Monday, January 11, 2010

Losing My Religion

I was in church last week (yes, Dad, I went to church) thinking about the turkey breast I had in the oven at home and trying to remember whether I had put the meat thermometer in it or not, when I heard the minister drive down my alley. It was the sermon and I'll admit it, I had tuned out a little. I was hungry. I needed to go to Target and get flash cards for my personal trainer studies. I wanted to go get my jammies back on and watch HGTV.

But he was making some good points. The topic was recognizing the difference between being "spiritual" and being "religious," how people define those terms for themselves, and how we act in response to those definitions. The nitty and gritty of it was that the difference between being spiritual and being religious came down to how disciplined you are willing to be to actualize your beliefs into your life, i.e. not be a hypocrite. In short, saying you are "spiritual but not religious," is an easy way to explain that you enjoy having a spiritual life but aren't all crazy-preacher-on-the-street about it, it's also kind of a cop-out. I know I feel that way about wellness.

There have been times in my life when I have been "spritual" about wellness and manifested it by making healthier choices, going for a morning run, doing a split weight routine three days a week, and choosing low-fat frozen yogurt on my Chocolate Thunder From Down Under instead of real ice cream. Then there have been times when I have been "religious." I challenged myself to take the hilly running route, I lifted heavy and pushed the reps beyond what felt comfortable, I ate clean all of the time and never missed a workout. There have also been times when I've been an outright heathen. That would be Mardi Gras.

And there have been times when I have been the crazy preacher on the street. Some would say that would be every day but they have no idea just how crazy I can get about this stuff.

So I was sitting there, perked up a little and assuming the turkey would be fine, and I realized that I missed being the crazy preacher on the street. I spend so much time coaching people through the baby steps of getting well that I started taking baby steps myself.
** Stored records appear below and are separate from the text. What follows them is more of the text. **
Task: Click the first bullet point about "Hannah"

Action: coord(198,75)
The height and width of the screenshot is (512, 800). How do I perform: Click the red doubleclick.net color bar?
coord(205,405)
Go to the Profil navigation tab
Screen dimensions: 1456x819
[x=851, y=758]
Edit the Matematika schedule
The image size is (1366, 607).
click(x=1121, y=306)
I had gotten spiritual and realized I wanted to be religious again.

I don't want to just run, I want to run up rocky hills in the rain. I don't want to weight train, I want to weightLIFT. I don't want to just preach to people about a healthy diet, I want to live my own message every day to the power of 150. Thinking about the distinction between those two words reminded me that I can, I have, I should, and that the hour I had just passed sitting on my butt in church could have been spent working out. I mean, can't we at least do walking lunges down the aisle for communion?

Eventually church was over and I did end up spending the rest of the day in my jammies watching HGTV and preparing all of my clean eats for the week and welcoming myself back to the world of wellness evangelism. Don't worry, I'm not going to thump your head with a Bible...I'm one of those wishy-washy church goers myself. But I might thump you with a tupperware full of spinach cuz crazy is back baby.

Amen.

2 comments:

EDP said...

I'm rather fond of the crazy preacher on the street. Plus, it's hard to complain about running three or four times a week when the crazy preacher is doing that for twice as long, lifting weights, doing Pilates and railing against the evils of high fructose corn syrup.It makes the rest of us want to rise to the occasion.

diary of a reluctant athelete said...

I agree. Crazy preacher gets me motivated and i can't say anything about doing my workout if she is doing 10 times that.